臍帯トラブルとは?症状や治療方法、赤ちゃんへの影響について

代表執行役員 弁護士 金﨑 浩之

監修医学博士 弁護士 金﨑 浩之弁護士法人ALG&Associates 代表執行役員 弁護士

妊娠中、臍帯(へその尾)にトラブルが起こることがあります。トラブルが発生したときには、赤ちゃんへの影響を抑えるための備えが必要です。

この記事では、臍帯のトラブルについて、種類と症状、分娩方法、発生するおそれのある後遺症などについて解説します。

臍帯トラブルとは

臍帯とは「へその緒」のことであり、赤ちゃんと母親をつないで、必要な栄養や酸素などを赤ちゃんに届ける役割を担っています。

赤ちゃんが母親のお腹の中で動けるように、臍帯は細長くなっています。そのため、様々なトラブルが起こってしまうことがあります。

トラブルが起こると、死産になるリスクや、赤ちゃんに後遺症が発生するリスクがあるため、検査で臍帯の状態を十分に確認し、必要な対応をとらなければなりません。

臍帯トラブルの種類|症状と治療法

臍帯には、以下のようなトラブルが起こりやすくなっています。

  • 臍帯脱出
  • 臍帯巻絡
  • 臍帯結節
  • 臍帯付着部異常
  • 臍帯過捻転

臍帯脱出

臍帯脱出とは、出産時に臍帯が赤ちゃんより先に出てしまうことです。臍帯脱出が起きると、臍帯が赤ちゃんと子宮の壁に挟まれ圧迫されるため、臍帯の血流が止まってしまいます。血流が止まると、十分な酸素が届けられず、赤ちゃんが酸素不足になり、障害が残ったり、最悪の場合には亡くなってしまうこともあります。

臍帯脱出の原因としては以下のようなものが挙げられます。

  • 赤ちゃんの身体が逆子や横向きなどになっている
  • 赤ちゃんの頭が小さい
  • 臍帯が長すぎる
  • 多胎妊娠である など

臍帯脱出の診断方法として、出産時に臍帯が先に出てきたことを確認する方法や、心拍数が突然低下したことから予測する方法などがあります。

臍帯脱出がおきてしまうと胎児機能不全となるため、緊急帝王切開による出産へ切り替えられ、速やかな娩出が試みられます。

臍帯巻絡

臍帯巻絡とは、臍帯が赤ちゃんに巻きついてしまう状態です。赤ちゃんへの影響がないことも多いですが、分娩中は臍帯が圧迫されることで、赤ちゃんの心拍数が一過性に低下したり、分娩に時間がかかるといった影響が生じてしまうおそれがあります。

臍帯巻絡の原因は、赤ちゃんの動きが活発であることや、臍帯が長すぎることなどです。妊娠中は臍帯が新たに巻いたり外れたりと変化することもあるため、診断するのは妊娠の末期であり、超音波検査などによって臍帯が巻きついていることを確認します。

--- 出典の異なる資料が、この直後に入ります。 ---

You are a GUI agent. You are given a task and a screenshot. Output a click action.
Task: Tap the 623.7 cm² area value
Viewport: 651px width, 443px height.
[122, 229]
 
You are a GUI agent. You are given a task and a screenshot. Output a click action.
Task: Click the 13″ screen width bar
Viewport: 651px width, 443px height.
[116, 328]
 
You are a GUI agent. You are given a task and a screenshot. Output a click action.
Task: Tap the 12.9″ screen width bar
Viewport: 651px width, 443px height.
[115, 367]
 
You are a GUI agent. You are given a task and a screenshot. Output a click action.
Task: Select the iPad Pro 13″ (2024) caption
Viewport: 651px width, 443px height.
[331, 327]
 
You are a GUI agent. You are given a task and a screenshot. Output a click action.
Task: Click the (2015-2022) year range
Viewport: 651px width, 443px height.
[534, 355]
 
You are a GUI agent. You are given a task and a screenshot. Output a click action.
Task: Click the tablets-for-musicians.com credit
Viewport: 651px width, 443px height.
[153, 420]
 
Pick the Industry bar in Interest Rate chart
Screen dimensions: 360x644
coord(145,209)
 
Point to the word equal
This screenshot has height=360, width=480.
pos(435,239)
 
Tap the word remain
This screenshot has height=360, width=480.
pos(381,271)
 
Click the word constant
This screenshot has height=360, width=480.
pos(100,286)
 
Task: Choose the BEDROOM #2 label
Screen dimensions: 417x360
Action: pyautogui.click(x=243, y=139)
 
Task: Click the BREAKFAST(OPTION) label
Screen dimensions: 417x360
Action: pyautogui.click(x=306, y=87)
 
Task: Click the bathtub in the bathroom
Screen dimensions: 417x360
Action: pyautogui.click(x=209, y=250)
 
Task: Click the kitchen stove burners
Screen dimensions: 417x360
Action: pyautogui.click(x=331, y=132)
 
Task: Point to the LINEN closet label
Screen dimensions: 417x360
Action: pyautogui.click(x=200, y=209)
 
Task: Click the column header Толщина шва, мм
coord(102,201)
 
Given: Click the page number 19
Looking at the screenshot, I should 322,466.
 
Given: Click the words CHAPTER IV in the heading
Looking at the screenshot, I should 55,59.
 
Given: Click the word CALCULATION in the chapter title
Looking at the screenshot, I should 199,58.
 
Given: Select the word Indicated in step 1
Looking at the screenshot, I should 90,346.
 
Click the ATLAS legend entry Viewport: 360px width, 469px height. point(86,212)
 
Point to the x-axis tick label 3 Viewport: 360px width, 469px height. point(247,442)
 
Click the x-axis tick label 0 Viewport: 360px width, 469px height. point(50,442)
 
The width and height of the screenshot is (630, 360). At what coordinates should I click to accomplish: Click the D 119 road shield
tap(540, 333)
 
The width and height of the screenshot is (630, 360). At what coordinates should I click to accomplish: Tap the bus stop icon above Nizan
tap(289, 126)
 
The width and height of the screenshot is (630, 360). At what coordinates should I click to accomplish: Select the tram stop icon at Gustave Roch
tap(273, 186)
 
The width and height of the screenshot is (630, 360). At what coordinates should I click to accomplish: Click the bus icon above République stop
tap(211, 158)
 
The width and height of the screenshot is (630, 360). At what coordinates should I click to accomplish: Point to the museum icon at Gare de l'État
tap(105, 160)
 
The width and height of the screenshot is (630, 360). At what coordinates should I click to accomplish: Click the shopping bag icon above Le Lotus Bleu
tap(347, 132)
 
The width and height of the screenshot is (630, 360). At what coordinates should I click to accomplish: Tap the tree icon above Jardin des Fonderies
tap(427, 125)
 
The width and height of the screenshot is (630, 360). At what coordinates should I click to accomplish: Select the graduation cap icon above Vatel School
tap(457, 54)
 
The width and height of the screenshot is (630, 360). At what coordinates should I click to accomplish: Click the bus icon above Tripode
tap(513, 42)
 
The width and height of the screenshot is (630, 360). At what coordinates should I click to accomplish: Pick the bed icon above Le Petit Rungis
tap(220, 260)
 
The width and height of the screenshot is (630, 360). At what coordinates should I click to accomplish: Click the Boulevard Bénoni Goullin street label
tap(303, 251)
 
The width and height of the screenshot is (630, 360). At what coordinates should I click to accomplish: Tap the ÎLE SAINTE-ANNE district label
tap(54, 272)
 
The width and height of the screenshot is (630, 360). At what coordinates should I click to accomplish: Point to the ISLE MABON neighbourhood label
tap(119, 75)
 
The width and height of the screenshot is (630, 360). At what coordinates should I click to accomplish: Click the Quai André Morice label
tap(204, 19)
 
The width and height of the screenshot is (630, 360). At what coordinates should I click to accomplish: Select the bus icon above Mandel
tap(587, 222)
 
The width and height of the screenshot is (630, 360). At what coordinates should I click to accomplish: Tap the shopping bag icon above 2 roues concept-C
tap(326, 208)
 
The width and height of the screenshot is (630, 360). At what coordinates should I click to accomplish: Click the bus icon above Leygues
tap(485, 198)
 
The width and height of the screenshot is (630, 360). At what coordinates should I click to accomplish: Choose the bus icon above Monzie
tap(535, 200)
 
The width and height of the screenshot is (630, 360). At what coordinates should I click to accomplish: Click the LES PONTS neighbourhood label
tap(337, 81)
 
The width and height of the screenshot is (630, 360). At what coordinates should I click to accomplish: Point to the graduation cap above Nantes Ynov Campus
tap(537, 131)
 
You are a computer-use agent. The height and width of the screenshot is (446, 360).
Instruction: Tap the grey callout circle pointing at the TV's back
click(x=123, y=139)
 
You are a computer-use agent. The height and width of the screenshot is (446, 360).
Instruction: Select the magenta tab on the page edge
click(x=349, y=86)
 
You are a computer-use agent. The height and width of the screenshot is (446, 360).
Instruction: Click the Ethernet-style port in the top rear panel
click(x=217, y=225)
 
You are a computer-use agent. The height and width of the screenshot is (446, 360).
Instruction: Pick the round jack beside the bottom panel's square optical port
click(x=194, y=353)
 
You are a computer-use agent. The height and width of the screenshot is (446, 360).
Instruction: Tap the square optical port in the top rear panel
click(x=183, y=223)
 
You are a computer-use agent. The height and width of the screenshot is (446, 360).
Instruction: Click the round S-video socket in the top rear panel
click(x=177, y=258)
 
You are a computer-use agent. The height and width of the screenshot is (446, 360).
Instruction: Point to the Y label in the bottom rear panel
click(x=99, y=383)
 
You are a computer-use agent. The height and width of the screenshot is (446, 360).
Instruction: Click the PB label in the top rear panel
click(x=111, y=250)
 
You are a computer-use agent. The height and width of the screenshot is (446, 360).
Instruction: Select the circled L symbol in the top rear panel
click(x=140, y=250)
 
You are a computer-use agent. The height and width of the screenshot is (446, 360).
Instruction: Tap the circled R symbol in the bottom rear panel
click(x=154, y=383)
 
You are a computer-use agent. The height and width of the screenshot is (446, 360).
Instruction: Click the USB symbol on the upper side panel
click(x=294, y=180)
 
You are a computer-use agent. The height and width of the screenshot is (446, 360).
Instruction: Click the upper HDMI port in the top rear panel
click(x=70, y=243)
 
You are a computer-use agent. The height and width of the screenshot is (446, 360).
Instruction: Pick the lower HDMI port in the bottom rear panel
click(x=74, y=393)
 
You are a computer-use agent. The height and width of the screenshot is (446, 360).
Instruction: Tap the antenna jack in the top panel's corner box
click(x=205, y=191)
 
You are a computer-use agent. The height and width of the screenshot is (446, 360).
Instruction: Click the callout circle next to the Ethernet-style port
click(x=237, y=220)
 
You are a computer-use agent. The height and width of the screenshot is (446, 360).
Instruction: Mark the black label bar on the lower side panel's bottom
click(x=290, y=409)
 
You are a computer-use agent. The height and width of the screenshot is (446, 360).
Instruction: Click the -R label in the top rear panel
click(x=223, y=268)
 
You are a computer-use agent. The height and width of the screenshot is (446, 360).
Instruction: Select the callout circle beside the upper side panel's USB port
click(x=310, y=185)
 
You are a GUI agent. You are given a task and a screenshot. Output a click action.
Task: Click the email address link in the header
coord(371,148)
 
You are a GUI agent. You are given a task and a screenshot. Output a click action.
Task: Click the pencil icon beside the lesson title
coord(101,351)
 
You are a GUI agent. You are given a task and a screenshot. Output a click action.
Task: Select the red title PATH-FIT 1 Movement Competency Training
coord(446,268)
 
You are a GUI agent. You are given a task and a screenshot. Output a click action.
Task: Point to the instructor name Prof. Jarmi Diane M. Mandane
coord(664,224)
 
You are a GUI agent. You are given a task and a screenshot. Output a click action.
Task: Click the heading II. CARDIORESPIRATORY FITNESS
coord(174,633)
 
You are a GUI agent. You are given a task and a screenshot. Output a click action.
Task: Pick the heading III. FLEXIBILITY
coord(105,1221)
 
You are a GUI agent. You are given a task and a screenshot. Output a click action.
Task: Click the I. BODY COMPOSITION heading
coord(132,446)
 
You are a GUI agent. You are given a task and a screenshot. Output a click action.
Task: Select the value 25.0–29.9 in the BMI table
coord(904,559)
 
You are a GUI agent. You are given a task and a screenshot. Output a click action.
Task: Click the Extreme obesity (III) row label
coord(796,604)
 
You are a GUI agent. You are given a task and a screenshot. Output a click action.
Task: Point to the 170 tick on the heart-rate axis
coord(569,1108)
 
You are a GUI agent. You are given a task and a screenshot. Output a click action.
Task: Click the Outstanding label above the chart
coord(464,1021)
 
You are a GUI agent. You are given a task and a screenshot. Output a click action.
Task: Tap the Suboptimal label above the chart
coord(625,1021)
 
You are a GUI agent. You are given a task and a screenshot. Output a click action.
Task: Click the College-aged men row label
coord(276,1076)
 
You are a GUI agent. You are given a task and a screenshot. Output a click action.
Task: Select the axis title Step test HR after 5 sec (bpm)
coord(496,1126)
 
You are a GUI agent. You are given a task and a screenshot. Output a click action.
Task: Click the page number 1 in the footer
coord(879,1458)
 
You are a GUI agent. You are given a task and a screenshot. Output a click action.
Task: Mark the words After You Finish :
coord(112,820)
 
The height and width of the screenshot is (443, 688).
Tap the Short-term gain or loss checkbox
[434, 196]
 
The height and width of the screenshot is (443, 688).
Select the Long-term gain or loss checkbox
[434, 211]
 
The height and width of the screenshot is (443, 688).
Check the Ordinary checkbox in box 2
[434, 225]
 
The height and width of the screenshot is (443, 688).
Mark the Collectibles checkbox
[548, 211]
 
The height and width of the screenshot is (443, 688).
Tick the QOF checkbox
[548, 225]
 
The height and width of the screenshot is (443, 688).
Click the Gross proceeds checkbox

分娩時は、胎児心拍数を確認しながら、異常があれば吸引分娩や鉗子分娩、帝王切開等によって娩出させます。

臍帯結節

臍帯結節とは、臍帯に結び目やこぶができている状態です。完全に結び目が出来ている状態を「真結節」、こぶの状態を「偽結節」といいます。問題なく経過することも多いですが、固い結び目の場合には臍帯の血流が止まって心拍数を低下させてしまうなどの影響があります。

臍帯結節の原因は、赤ちゃんが玉結びをするように動いてしまうことや臍帯が長いことなどです。診断することは難しく、問題なく出生し娩出後にはじめて気づくこともあります。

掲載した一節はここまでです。